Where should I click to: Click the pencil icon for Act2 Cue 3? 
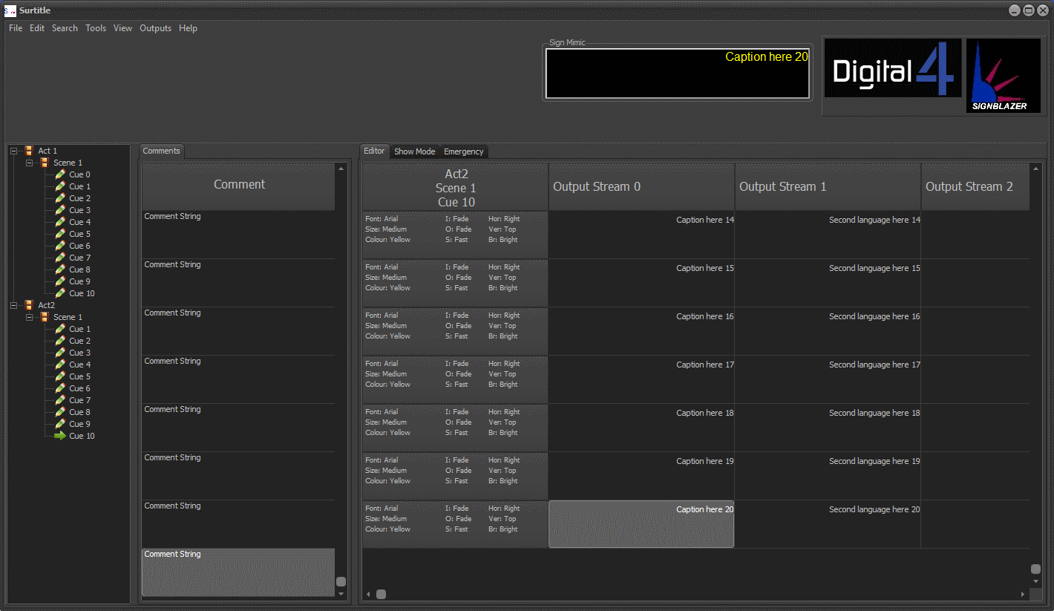pyautogui.click(x=60, y=353)
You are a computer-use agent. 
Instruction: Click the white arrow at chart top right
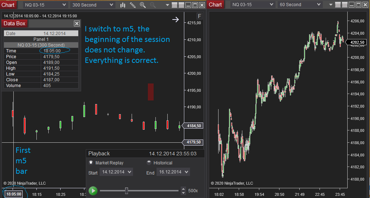pyautogui.click(x=176, y=20)
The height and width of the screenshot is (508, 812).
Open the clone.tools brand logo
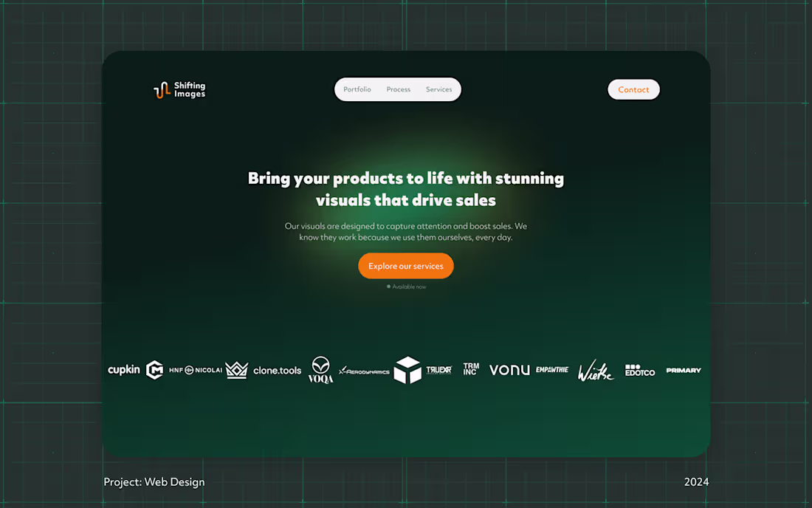tap(277, 369)
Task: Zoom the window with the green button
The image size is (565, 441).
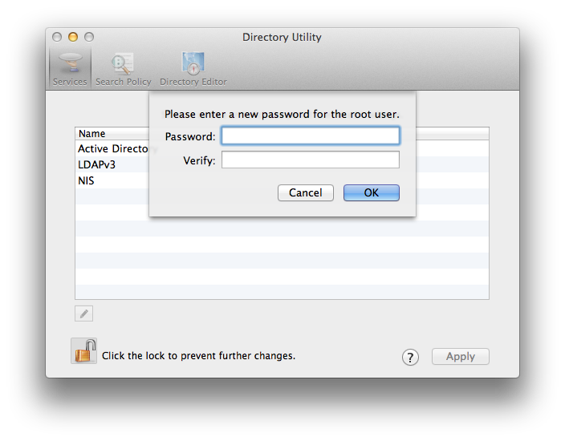Action: coord(89,37)
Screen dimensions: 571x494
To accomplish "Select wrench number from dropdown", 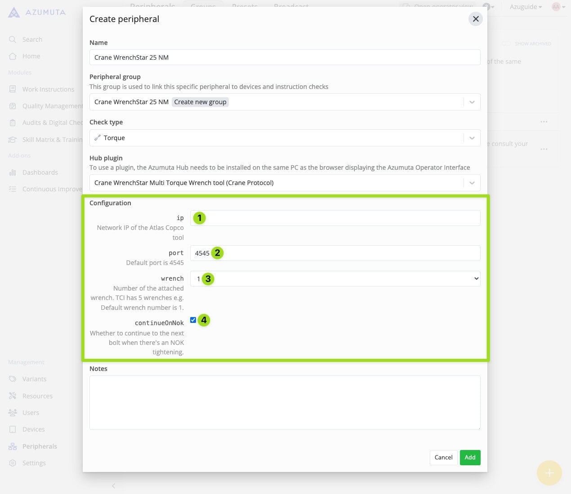I will (335, 279).
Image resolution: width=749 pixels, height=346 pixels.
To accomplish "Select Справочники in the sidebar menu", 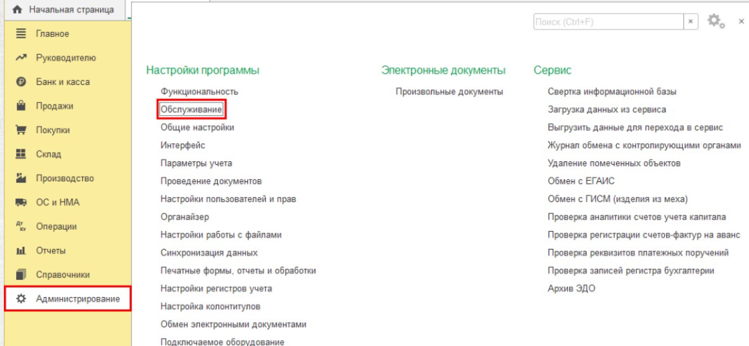I will coord(63,275).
◇ ◇ ◇
## Exercise details
The expected answer is every line above in which the word "height" appears.

## Your response
The height and width of the screenshot is (508, 812).
Image resolution: width=749 pixels, height=346 pixels.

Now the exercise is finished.